Subjective age as a predictor of pre-frailty or frailty
We estimated two sets of GEE models, specifying the logit link function with a binomial distribution [34, 35]. We assumed an exchangeable correlation structure and used robust standard errors to account for the correlation between measures for each measure. First, we assessed the concurrent association between subjective age and frailty. Subjective age at wave w was related to frailty at wave w with adjustment for frailty at wave w-1. The adjustment for frailty at wave w-1 was made to account for the recurrent frailty and compensate for our inability to adjust for frailty history. Then, lagged GEE models were analyzed, in which subjective age at wave w was related to frailty at wave w + 1 with adjustment for frailty at wave w. We presented the crude associations initially (Model 1), then we adjusted for demographics (chronological age, sex, race, education, and living arrangement) (Model 2), and finally further adjusted for health-related variables (pain, depression, number of ADL/IADL impairments, BMI, health status, number of chronic illnesses, hospitalized, fall, and smoking) (Model 3).

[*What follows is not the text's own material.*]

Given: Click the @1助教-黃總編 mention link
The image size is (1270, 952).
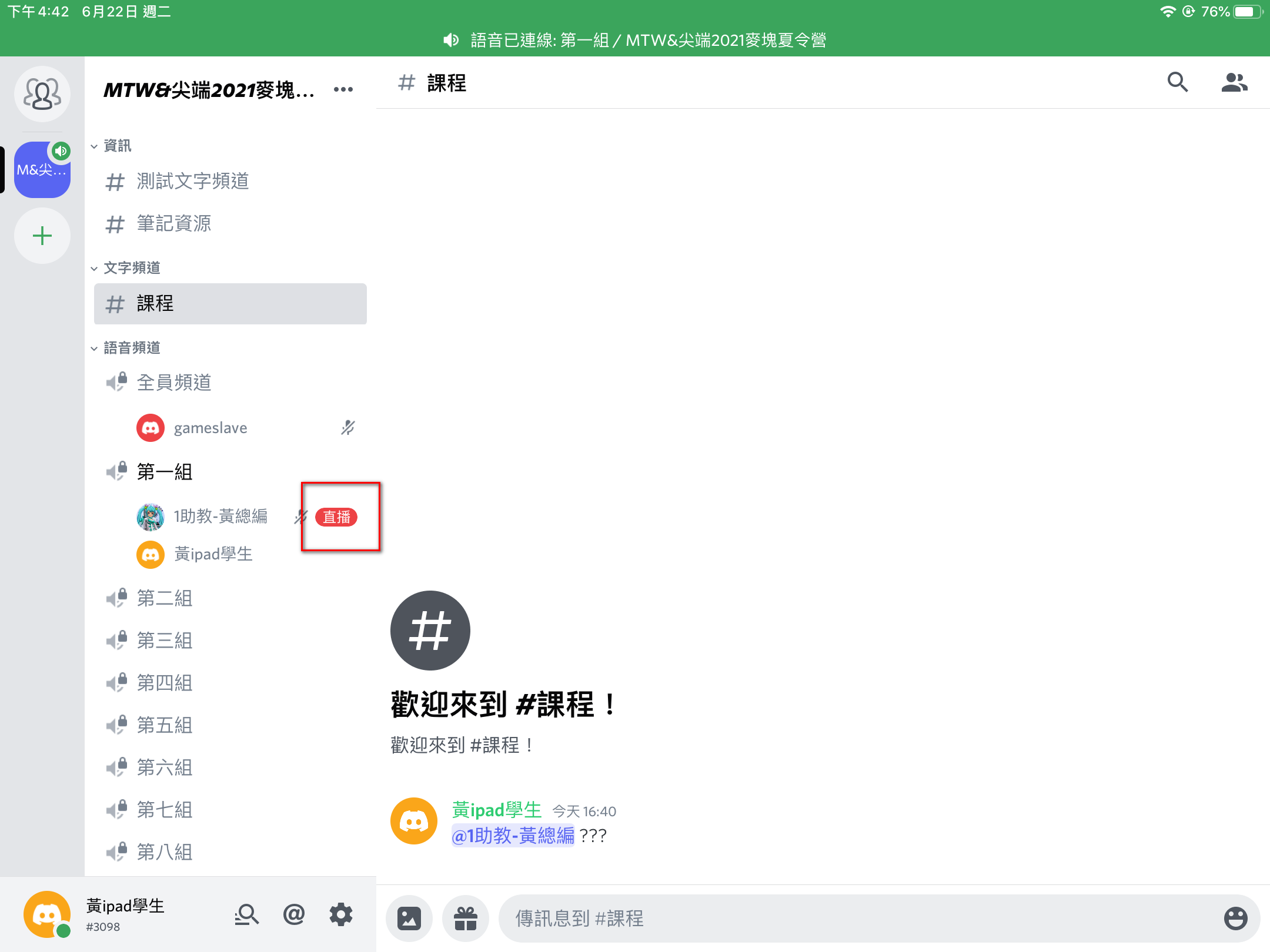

Pre-frailty or frailty as predictors of subjective age
We estimated another two sets of GEE models, specifying the identity link function with a gaussian distribution. The modeling strategy was similar to the analysis of the first two sets of GEE models. First, we assessed the concurrent association between frailty at wave w and subjective age at wave w with adjustment for subjective age at wave w-1. Then, lagged GEE models were analyzed, in which frailty at wave w was related to subjective age at wave w + 1 with adjustment for subjective age at wave w.
All P values were two-sided and statistical significance was determined at p < 0.05. Statistical analyses were conducted using STATA 15.